Retype the material from its first line down to the line containing "Action: pyautogui.click(x=421, y=38)", including that line, and leave the pictures out.

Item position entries
+ + + + +

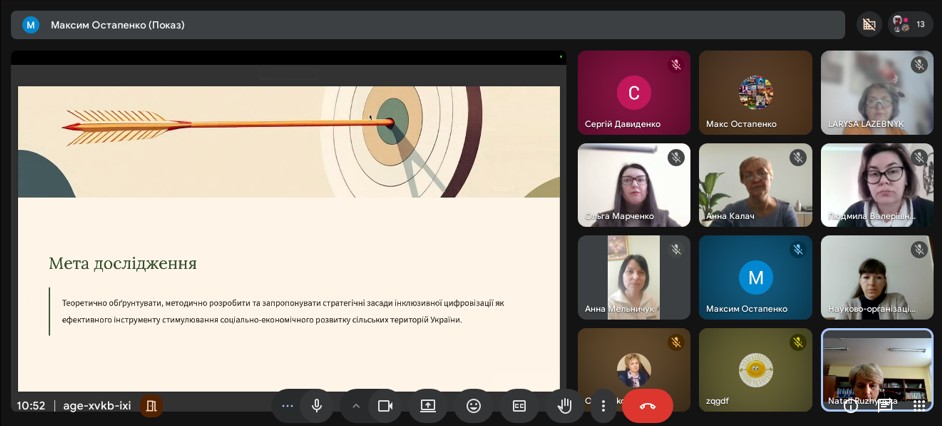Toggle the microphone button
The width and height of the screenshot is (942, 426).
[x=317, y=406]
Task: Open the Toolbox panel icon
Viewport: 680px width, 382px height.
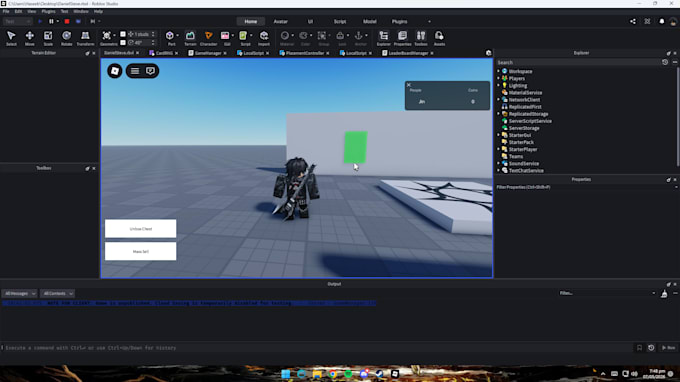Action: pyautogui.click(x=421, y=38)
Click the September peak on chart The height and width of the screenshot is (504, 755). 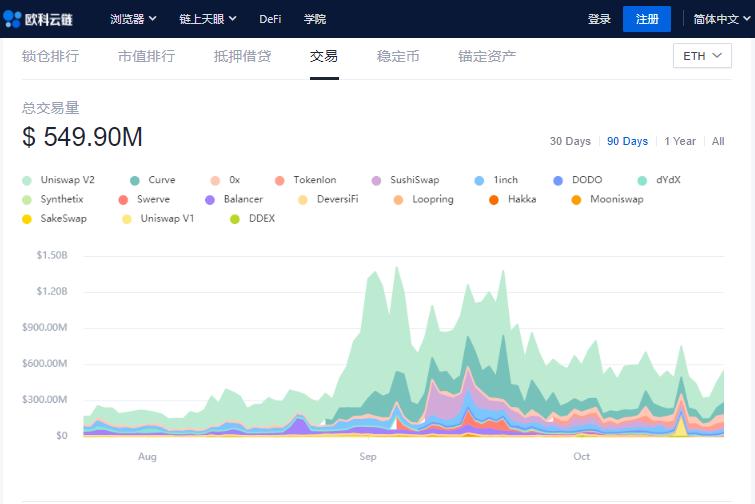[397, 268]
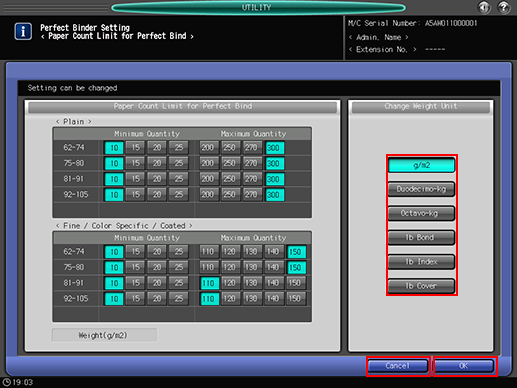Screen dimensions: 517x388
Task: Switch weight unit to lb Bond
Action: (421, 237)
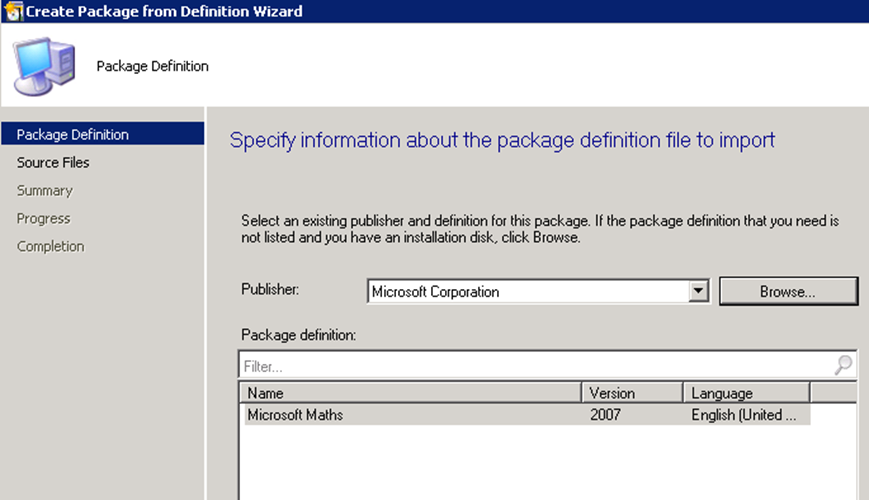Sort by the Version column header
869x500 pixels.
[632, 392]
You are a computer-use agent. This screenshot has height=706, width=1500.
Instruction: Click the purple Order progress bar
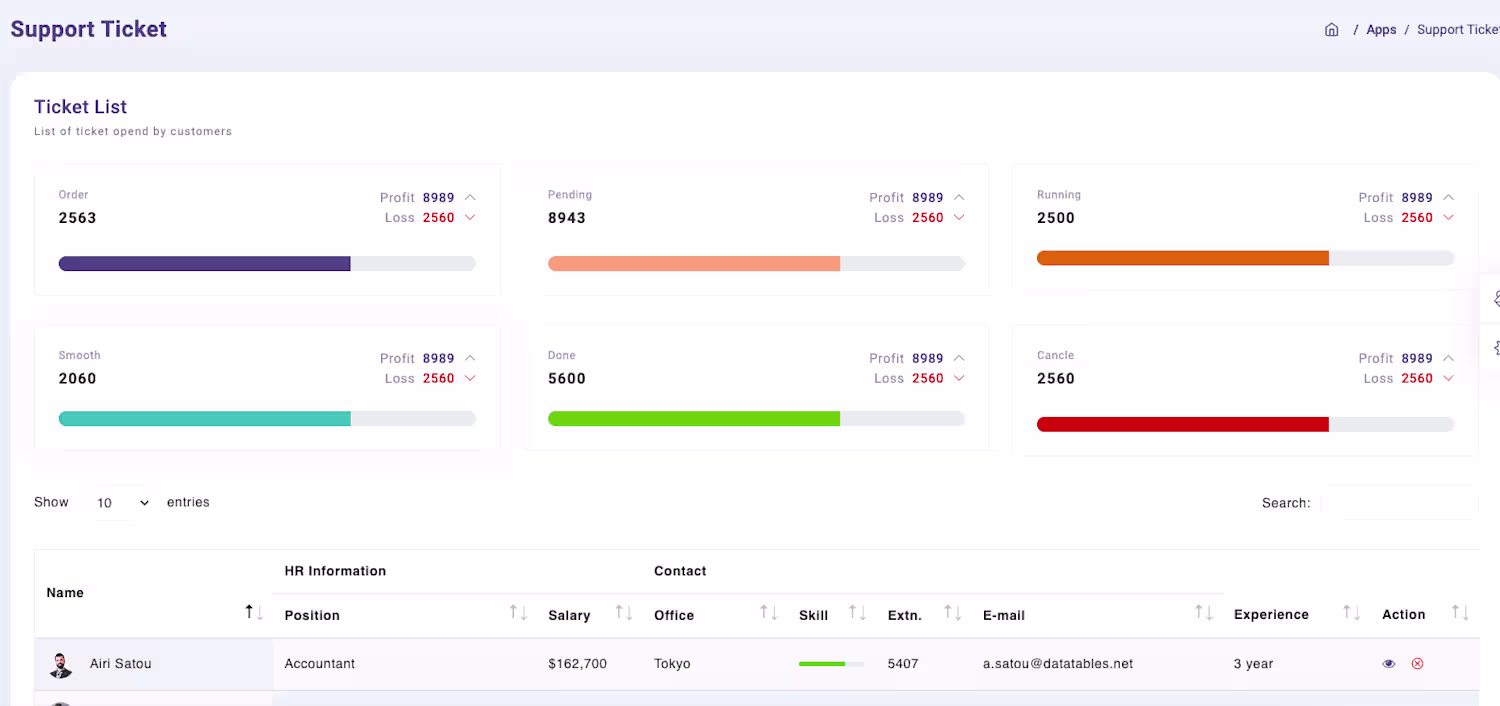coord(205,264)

+ + + + +

- **Response below**:
Toggle the microphone button
The width and height of the screenshot is (942, 426).
[x=317, y=406]
Task: Open the Toolbox panel icon
Viewport: 680px width, 382px height.
Action: pyautogui.click(x=421, y=38)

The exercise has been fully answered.